Recent advances in single-cell technologies have given scientists the ability to profile chromatin, the complex of DNA and proteins that resides within the nucleus of individual cells. Chromatin is often called the “gatekeeper” of the genome because its proteins act as packaging elements for the DNA, either promoting or refusing access to it. This controls gene expression processes in the cell, such as turning on or off specific genes. Changes in the chromatin landscape have been linked to diverse human traits and diseases, most notably cancer.
In an initial demonstration of CRISPR-sciATAC, the Sanjana Lab team designed a CRISPR library to target 20 chromatin-modifying genes that are commonly mutated in different cancers, including breast, colon, lung and brain cancers. Many of these enzymes act as tumor suppressors and their loss results in global changes in chromatin accessibility. For example, the group showed that loss of the gene EZH2, which encodes a histone methytransferase, resulted in an increase in gene expression across several previously silenced developmental genes.
“The scale of CRISPR-sciATAC makes this dataset very unique. Here, in a uniform genetic background, we have accessibility data capturing the impact of every chromatin-related gene. This provides a detailed map between each gene and how its loss impacts genome organization with single-cell resolution,” said Dr. Noa Liscovitch-Brauer, a postdoctoral fellow in Sanjana’s lab at the New York Genome Center and NYU and the study’s co-first author.
In total, the team targeted more than 100 chromatin-related genes and developed a “chromatin atlas” that charts how the genome changes in response to loss of these proteins. The atlas shows that different subunits within each of the 17 chromatin remodeling complexes targeted can have different effects on genome accessibility. Surprisingly, nearly all of these complexes have subunits where loss triggers increased accessibility and other subunits with the opposite effect. Overall, the greatest disruption in transcription factor binding sites, which are important functional elements in the genome, was observed after loss of AT-rich interactive domain-containing protein 1A (ARID1A), a member of the BAF complex. Mutations in BAF complex proteins are estimated to be involved in 1 out of every 5 cancers.
In addition to the CRISPR-sciATAC method, the team also developed a suite of computational methods to map the dynamic movements of the nucleosomes, which are the protein clusters that DNA is wrapped around. When there are more nucleosomes, the DNA is tightly wound and less available to bind transcription factors. This is exactly what the team found at specifical transcription factor binding sites involved in cell proliferation after CRISPR knock-out of ARID1A. When targeting a different chromatin-modifying enzyme, these same sites underwent an expansion in nucleosome spacing, demonstrating the dynamics of nucleosome positioning at specific sites in the genome. The CRISPR-sciATAC method allowed the team to systematically explore this genome plasticity for multiple chromatin-modifying enzymes and transcription factor binding sites.

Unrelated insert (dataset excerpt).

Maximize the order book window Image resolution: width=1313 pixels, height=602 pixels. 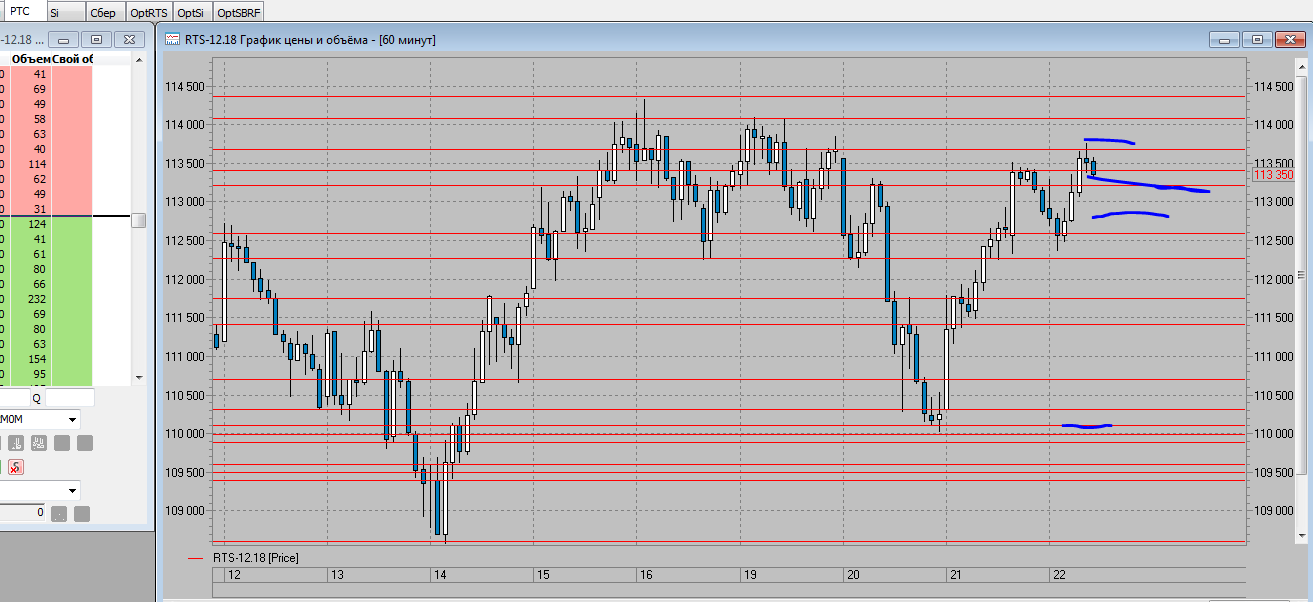click(x=96, y=40)
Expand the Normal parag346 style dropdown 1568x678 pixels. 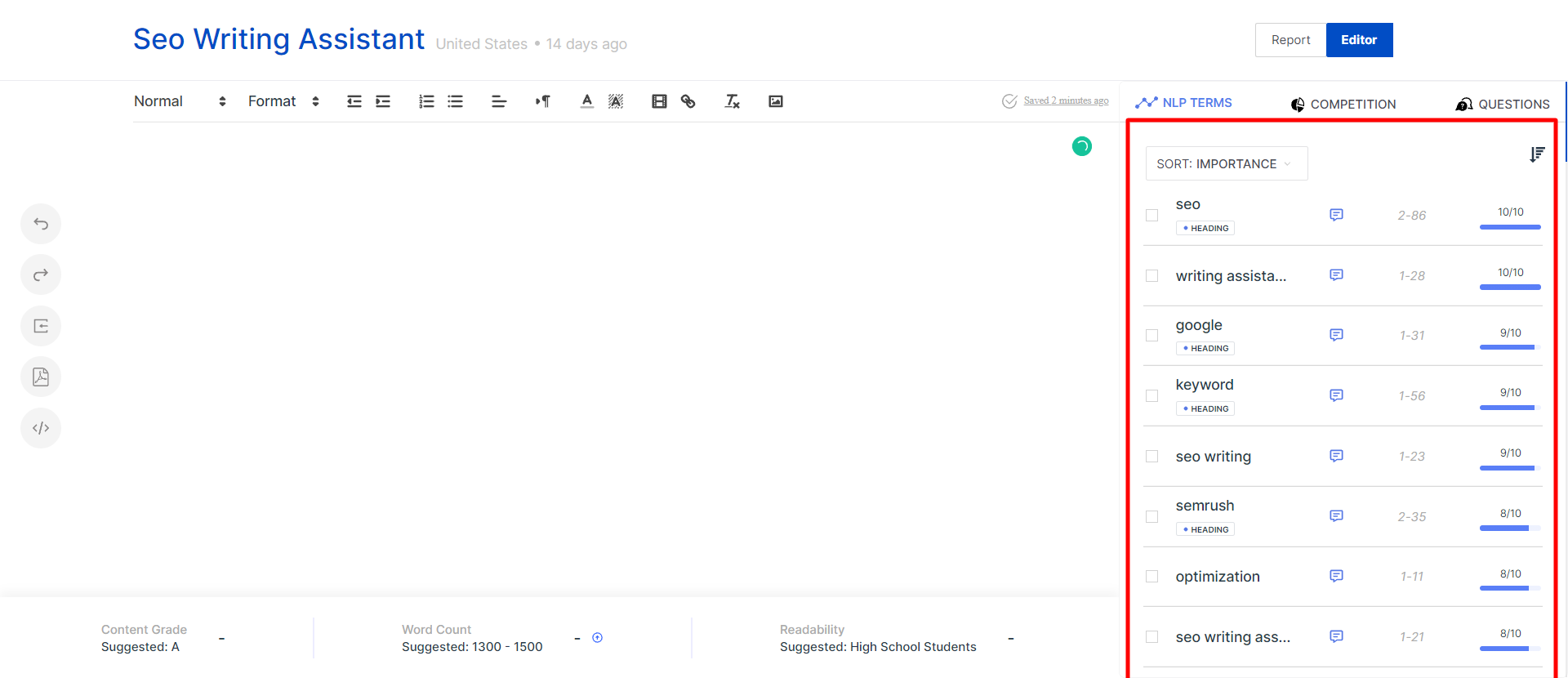click(180, 101)

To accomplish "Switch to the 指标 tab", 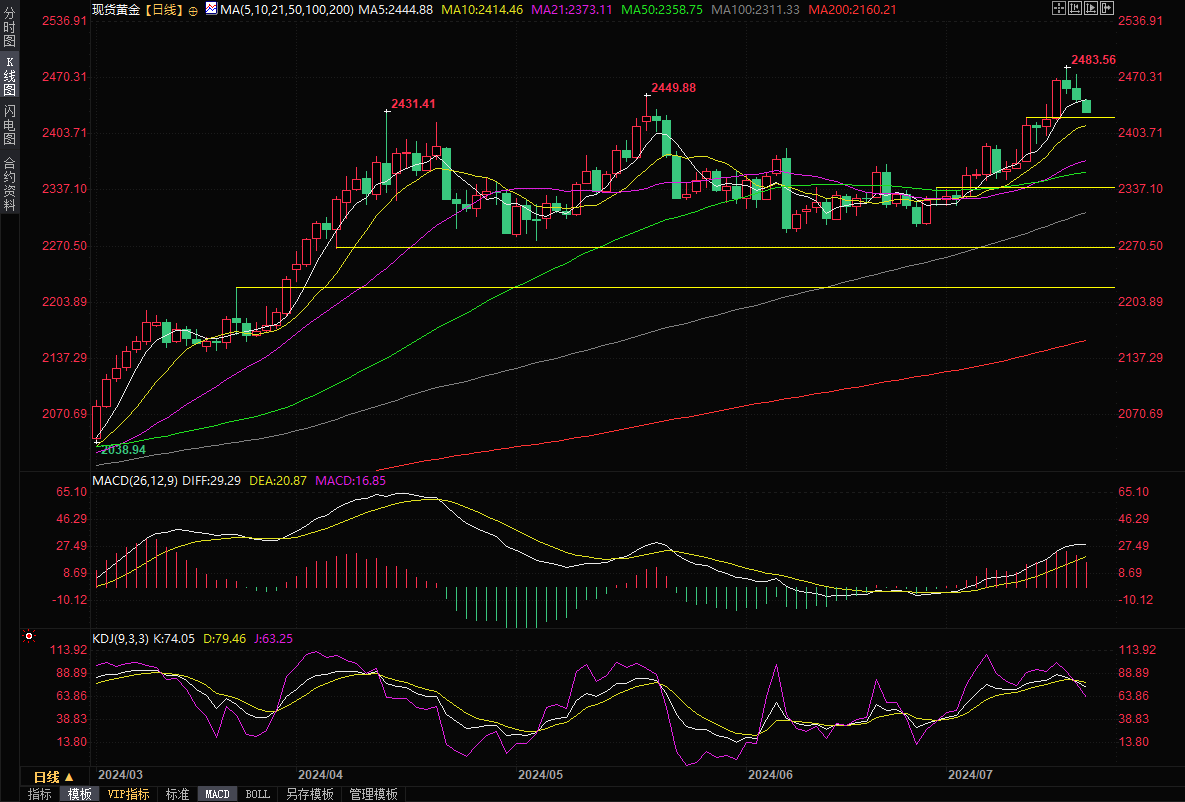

“We really focused on making CRISPR-sciATAC an accessible technique — we wanted it to be something that any lab could do. We produced most of the key enzymes in-house and used simple methods for single-cell isolation that do not require microfluidics or single-cell kits,” said Dr. Antonino Montalbano, a former postdoctoral fellow in Sanjana’s lab at the New York Genome Center and NYU and the study’s co-first author.
To develop the CRISPR-sciATAC technology, the researchers used a mix of human and mouse cells to create a tagging/identification process that allowed them to split and barcode the nuclei of cells as well as capture the single-guide RNAs required for CRISPR targeting. The work builds off prior single-cell combinatorial indexing ATAC-seq (sciATAC-seq) work from Dr. Jay Shendure at the University of Washington and other groups developing new single-cell genomics methods. CRISPR-sciATAC also uses an unique, easy-to purify transposase that was developed in the NYGC’s Innovation Technology Lab. A key technical hurdle was optimizing experimental conditions to simultaneously capture the CRISPR guide RNAs and genome fragments for accessibility profiling while also keeping the nuclear envelope of each cell intact.
“Integrating chromatin accessibility profiling into the genome-wide CRISPR screens provides a new lens for us to understand gene regulation,” said Dr. Sanjana, Core Faculty Member, NYGC, Assistant Professor of Biology, NYU, and Assistant Professor of Neuroscience and Physiology, NYU Grossman School of Medicine, the study’s senior author. “With CRISPR-sciATAC, we have a comprehensive view into how specific chromatin-modifying enzymes and complexes change accessibility and orchestrate the interactions that control gene expression. Chromatin sets the stage for gene expression, and here we can measure the impact of different mutations on chromatin rapidly. We hope this atlas will be a broadly useful resource for the community and that CRISPR-sciATAC will be used to produce similar atlases in other biological systems and disease contexts.”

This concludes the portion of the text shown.